Samp, a Ferrara per la rivalsa sulla prima retrocessione del 1966: pareggio dubbio della Spal contro il Brescia e blucerchiati in Serie B

Ci sono coincidenze, storie dimenticate da più di cinquant’anni, che fanno ancora venire i brividi a chi le ha vissute sulla propria pelle. Per chi non c’era quel giorno, o perlomeno per i tifosi più giovani, vale la pena ricordare quel 22 maggio del 1966, la prima vera pagina nera della storia della Sampdoria: dopo esattamente vent’anni dalla sua fondazione, la società blucerchiata sprofondava negli inferi della Serie B e vedeva distrutta negli ultimi minuti dell’ultima giornata di campionato ogni velleità di salvezza.

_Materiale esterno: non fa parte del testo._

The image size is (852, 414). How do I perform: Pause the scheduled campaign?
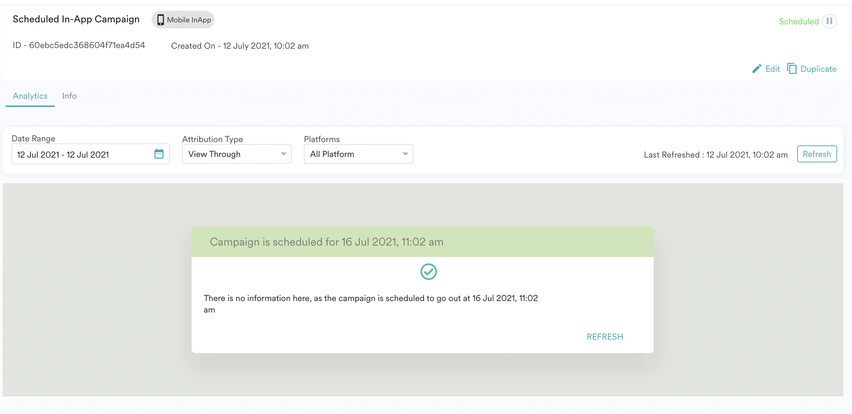[x=829, y=21]
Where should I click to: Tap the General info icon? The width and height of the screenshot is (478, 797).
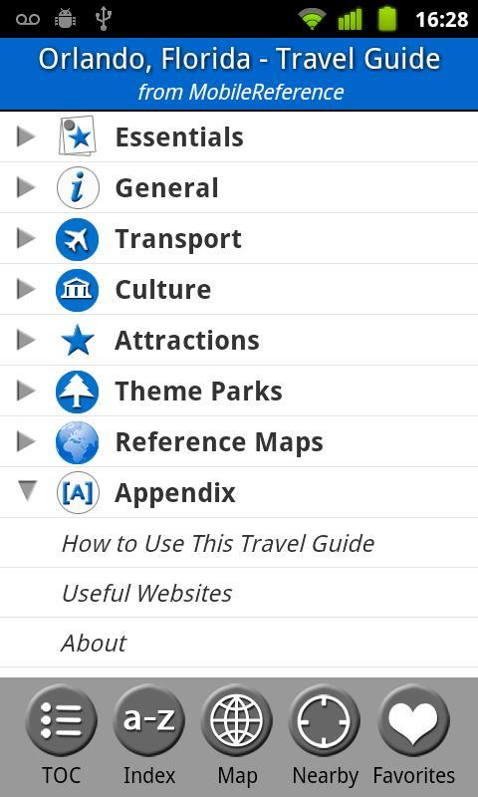coord(78,188)
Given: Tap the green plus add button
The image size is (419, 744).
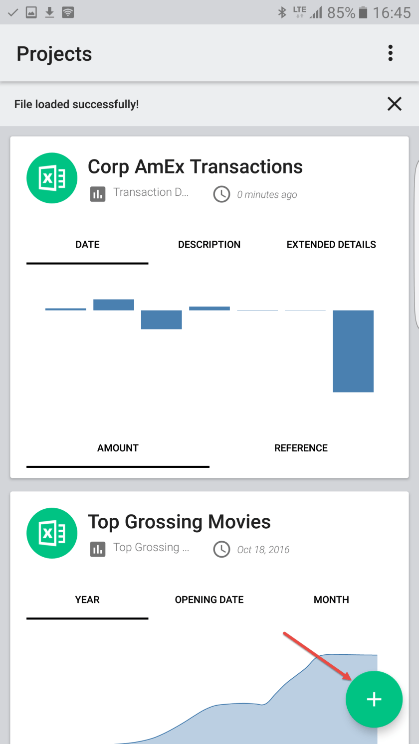Looking at the screenshot, I should pos(374,699).
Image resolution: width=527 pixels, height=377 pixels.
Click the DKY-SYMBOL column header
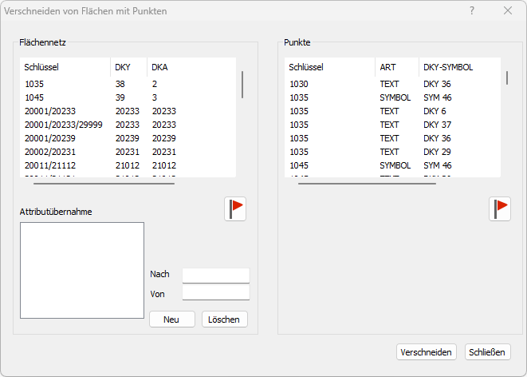tap(448, 67)
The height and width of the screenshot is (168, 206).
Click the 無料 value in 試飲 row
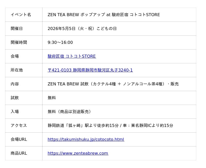click(52, 98)
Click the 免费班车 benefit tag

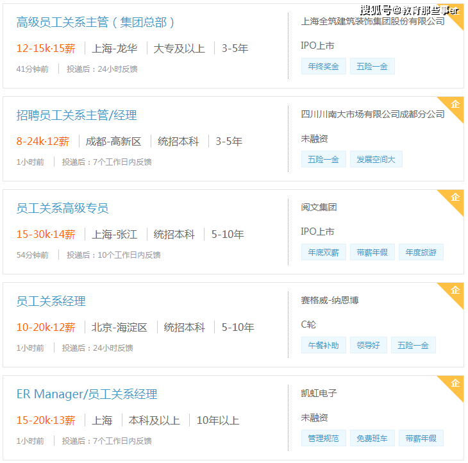[372, 438]
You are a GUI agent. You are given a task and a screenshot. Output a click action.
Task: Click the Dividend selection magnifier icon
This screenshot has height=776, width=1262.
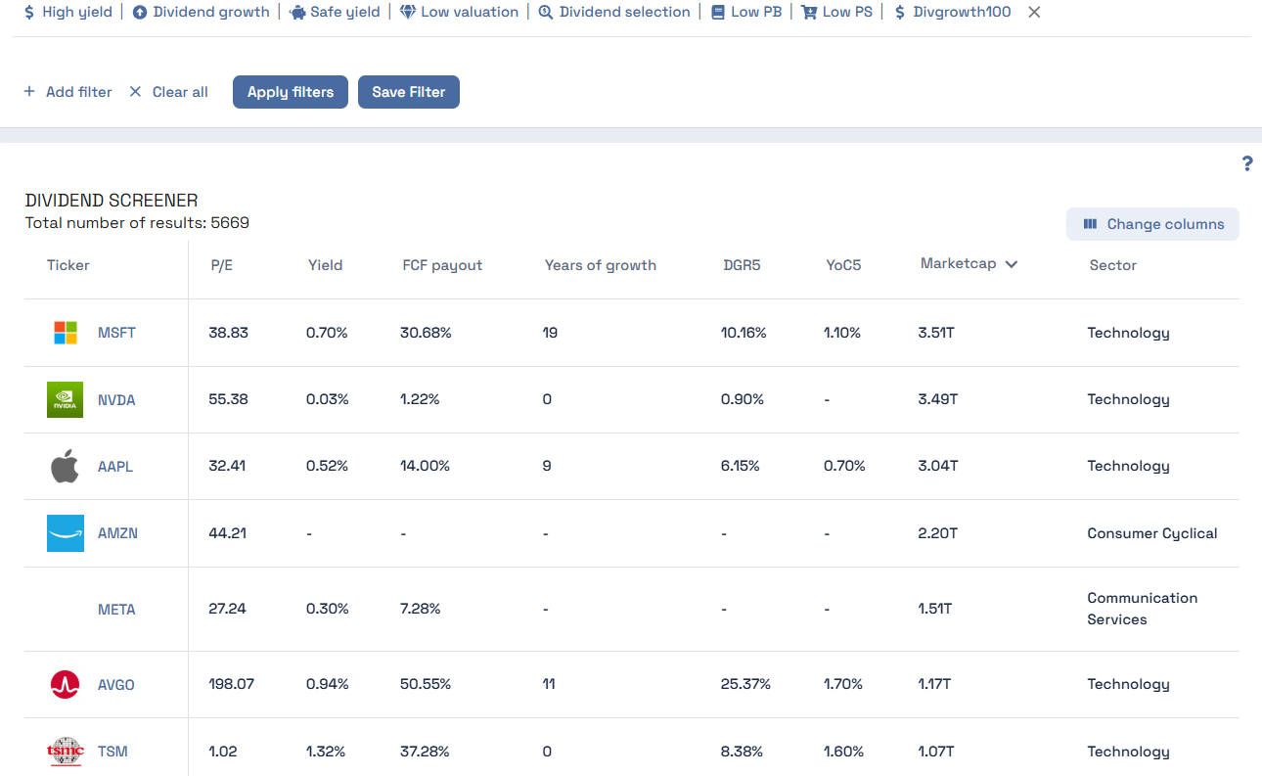click(x=544, y=12)
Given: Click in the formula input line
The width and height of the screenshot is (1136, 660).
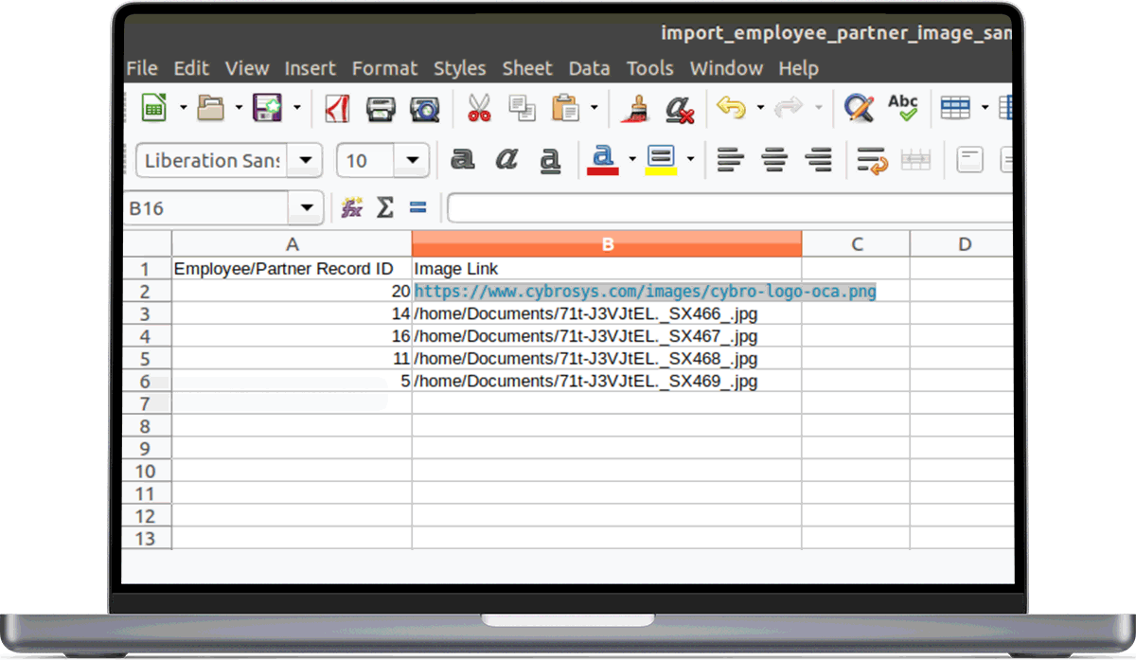Looking at the screenshot, I should click(729, 208).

Al “Mazza” di Ferrara va in scena Spal-Brescia, con i padroni di casa che – guarda caso, come oggi – si giocano il tutto e per tutto per rimanere in Serie A, poiché terzultimi in classifica, a pari punti con la Sampdoria, che è in trasferta a Torino per tentare l’impresa contro la Juventus ma gode del vantaggio negli scontri diretti con i biancazzurri. Al vecchio “Comunale” affollano il settore ospiti circa 10mila tifosi doriani, ma il grande seguito non basta per evitare l’inevitabile: già dopo 19′ Cinesinho, su punizione, porta avanti la Vecchia signora, nonostante il palo colpito da Cristin poco prima avesse impaurito gli avversari.

Basta aspettare pochi minuti, però, prima che da Ferrara giungano buone notizie: al 30′ Vaini firma l’1-0 per il Brescia e, almeno fino all’inizio della ripresa, la Samp può già assaporare la gioia per la salvezza. Al rientro dagli spogliatoi, le speranze si consolidano ancor di più quando, quasi in contemporanea, arrivano il raddoppio del Brescia targato De Paoli e la rete del pari blucerchiato del mitico Salvi. L’attaccante savonese aveva già salvato la squadra della Serie B due anni prima, con un gol a San Siro contro il Modena, e sembra poter caricarsi ancora una volta sulle spalle il peso di questa responsabilità.

Al “Mazza”, però, gli ospiti non chiudono i conti e Frascoli ne approfitta per siglare un 2-1 che a mezz’ora dalla fine riapre il match: 6′ dopo, a Torino, la Juventus rimonta con Menichelli e mette al tappeto la Sampdoria, che a questo punto si affida al Brescia – nono in classifica e povero di motivazioni – nella speranza che non faccia passi falsi. Invece il passo falso arriva eccome, quando Bagnoli al 70′ centra la porta e regala alla Spal un 2-2 inatteso: i risultati rimangono in ghiaccio fino al triplice fischio e, al termine della giornata, la Sampdoria si ritrova incredibilmente in Serie B.

Tra le accese contestazioni dei tifosi del Brescia, furibondi per l’atteggiamento remissivo tenuto dalla propria squadra dopo il 2-0, il club ferrarese viene accusato di aver comprato la partita. La discussione si protrae per diverso tempo, ma intanto per la Sampdoria, all’epoca guidata da Fulvio Bernardini, non c’è più nulla da fare: la Spal è salva, nonostante i sospetti per quanto accaduto. Per questo motivo oggi, nel 2018, Spal-Sampdoria è una gara che può ancora dire molto: non solo per tornare alla vittoria in trasferta e conquistare l’ottavo posto in classifica, che equivarrebbe ad evitare i preliminari di Coppa Italia della prossima stagione, ma anche per prendersi una simbolica rivincita dopo quel torto subìto tanti anni fa, nel 1966. Se la Sampdoria sarà in grado di rispedire gli emiliani in cadetteria, solo il campo potrà dirlo: alle ore 18, appuntamento con la storia al “Mazza” di Ferrara.